■ TASK ITEM A:
From the passage on opioid dependence, extract the text between "The prescription medication" and "the OxyContin abuse.", inclusive.
■ TASK ITEM B:
Summarize the passage on opioid dependence in two sentences.

■ SOURCE DOCUMENT:
::::::

The body naturally produces chemicals, such as endorphins, that produce feelings of happiness and contentment. Those neurotransmitters bind to the opioid receptors. When someone takes opioids, the body decreases its production of those chemicals. It begins to rely on the drugs to improve one’s mood and keep aches and pains at bay.

The prescription medication eventually stops working as well as it once did. By this time, the body isn’t producing mood-enhancing chemicals anymore. If a person tries to stop using the drug, the symptoms that develop can be extremely distressing. It may seem like there is no other option available, causing a continuation of the OxyContin abuse.

Oxycodone detox is necessary because a person cannot regain equilibrium while the drug is still in the system. Because the chemicals mess with the central nervous system, they make a person feel as though they need them to survive.

::::::

■ EXTRACTED RECORDS:
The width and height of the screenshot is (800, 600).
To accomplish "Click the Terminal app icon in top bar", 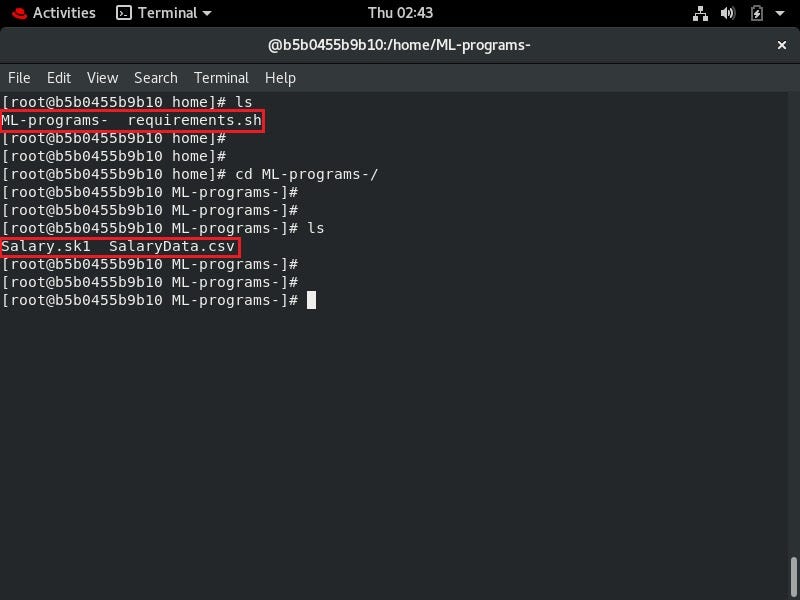I will (124, 13).
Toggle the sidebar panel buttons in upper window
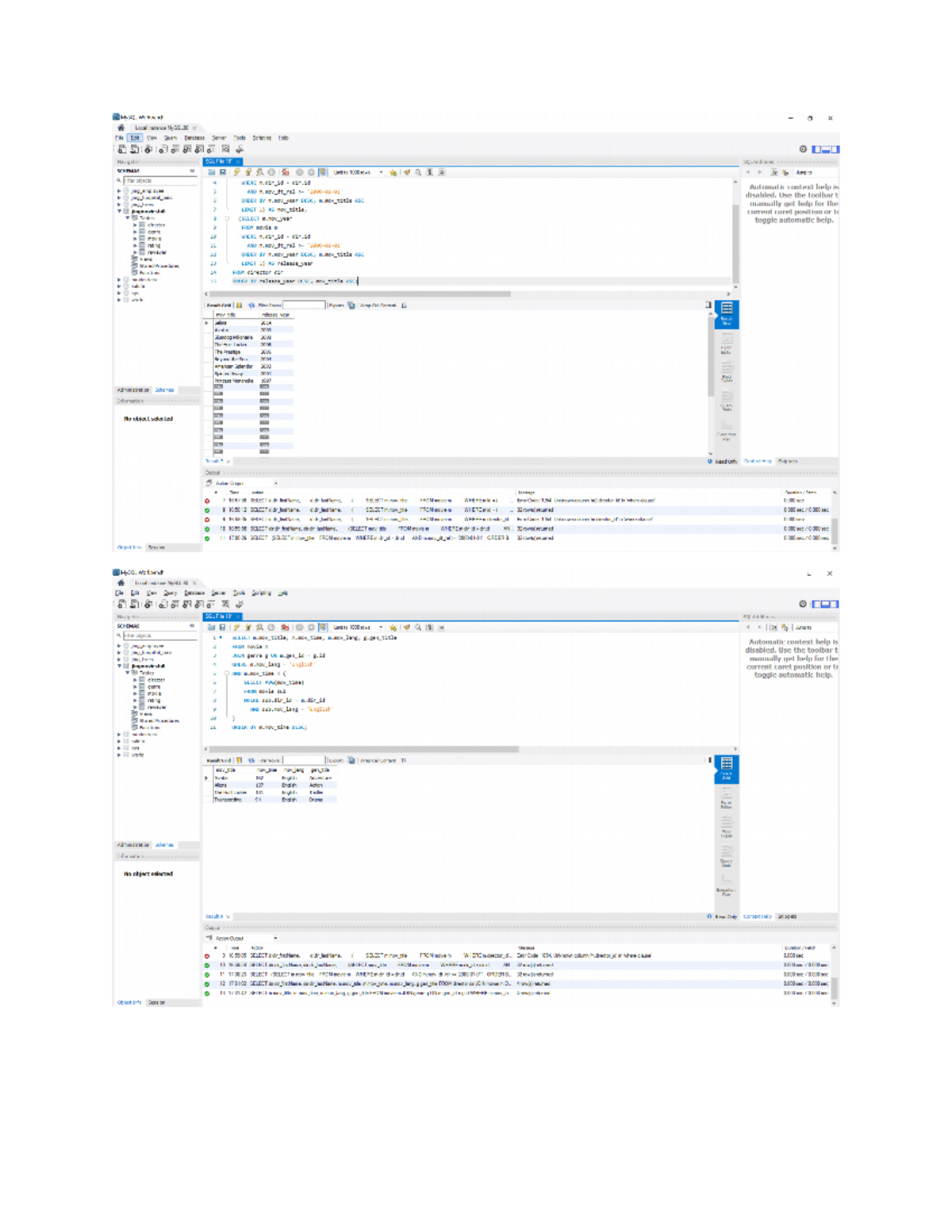The height and width of the screenshot is (1232, 952). point(825,149)
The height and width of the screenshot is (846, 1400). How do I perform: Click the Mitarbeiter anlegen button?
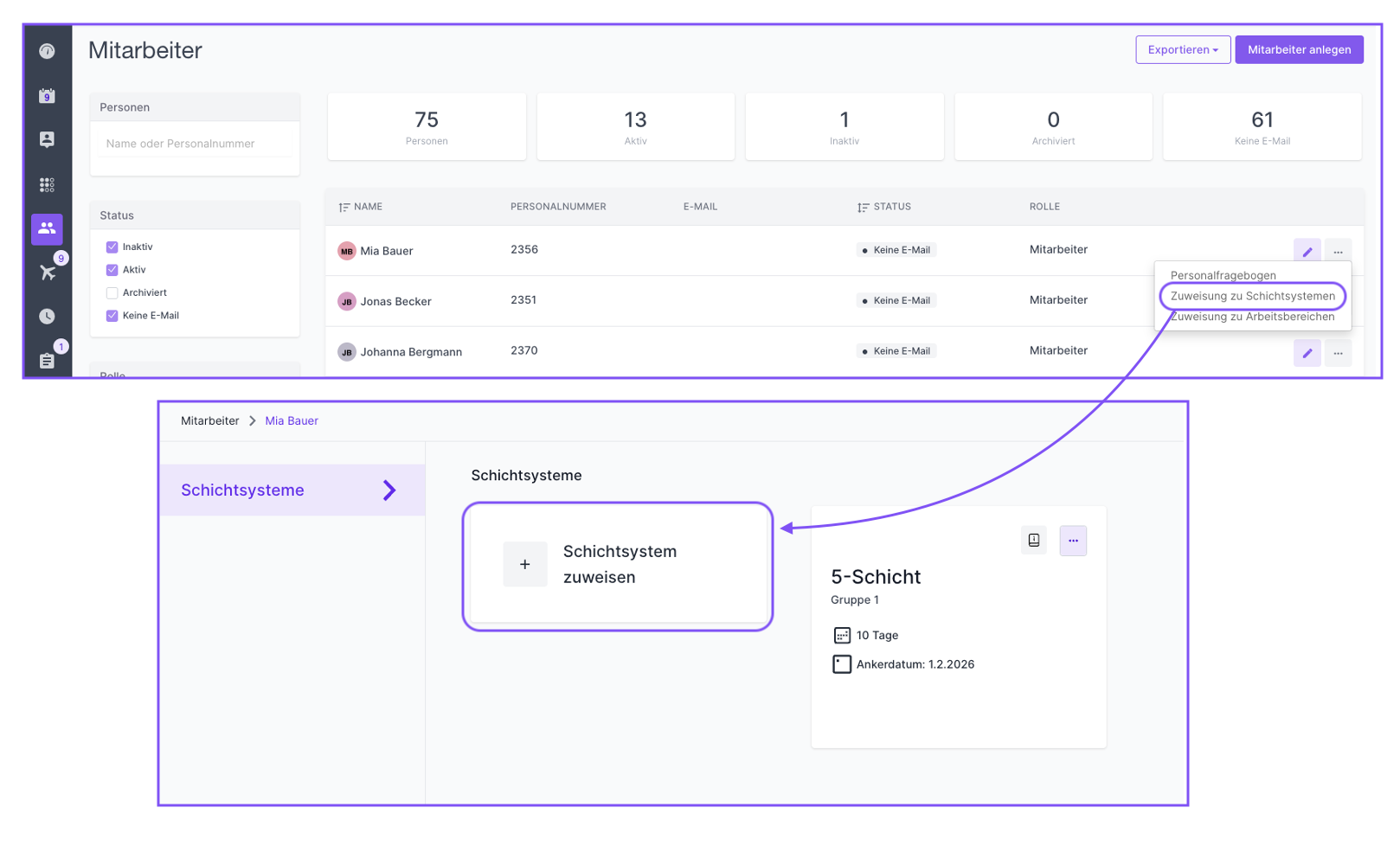pyautogui.click(x=1299, y=50)
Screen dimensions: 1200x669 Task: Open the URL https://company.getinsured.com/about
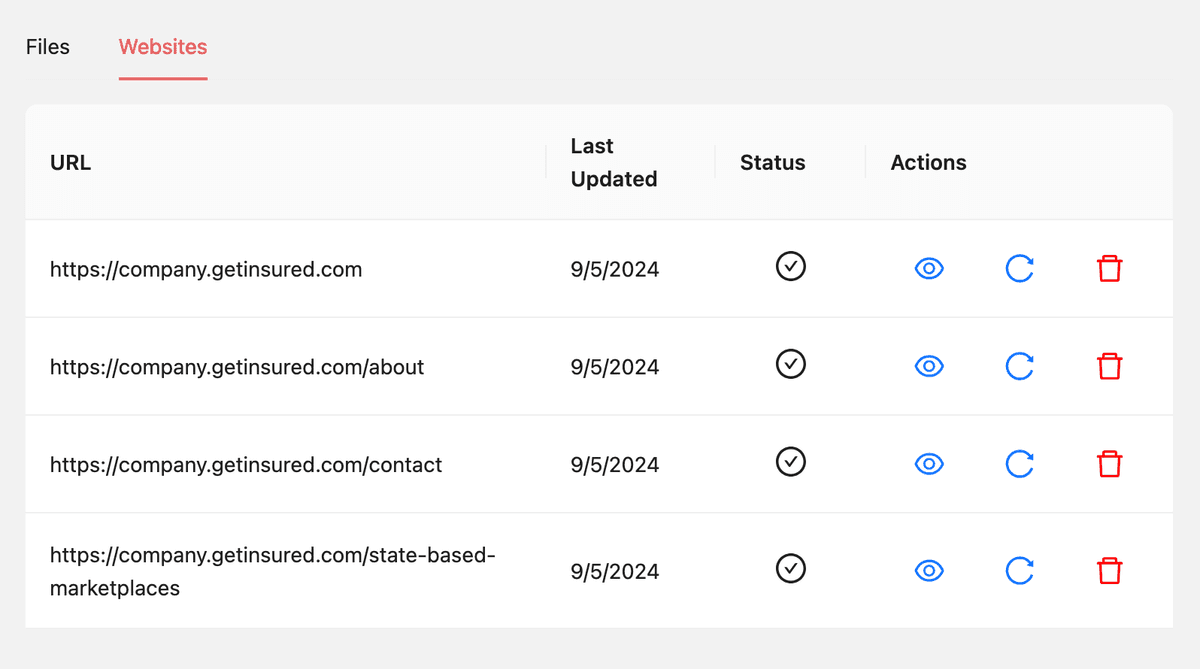pos(237,367)
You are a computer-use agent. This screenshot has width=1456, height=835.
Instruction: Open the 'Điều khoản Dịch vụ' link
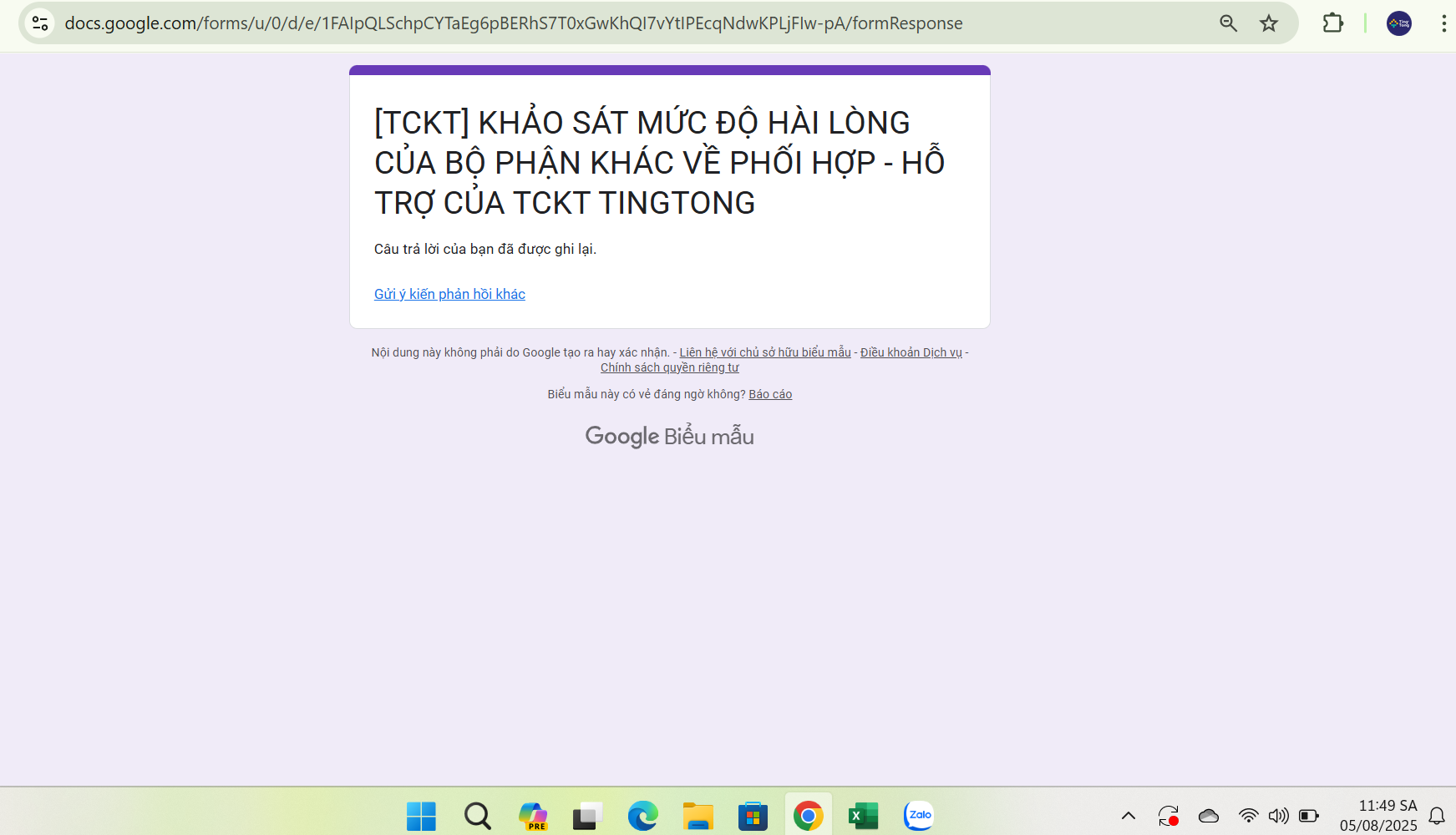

::::::

■ OUTPUT A:
The prescription medication eventually stops working as well as it once did. By this time, the body isn’t producing mood-enhancing chemicals anymore. If a person tries to stop using the drug, the symptoms that develop can be extremely distressing. It may seem like there is no other option available, causing a continuation of the OxyContin abuse.

■ OUTPUT B:
Opioids lead the body to cut its own production of mood-enhancing chemicals such as endorphins, so it comes to rely on the drug. The medication eventually works less well, stopping it brings distressing symptoms that can keep the abuse going, and detox is necessary because a person cannot regain equilibrium while the drug is still in the system.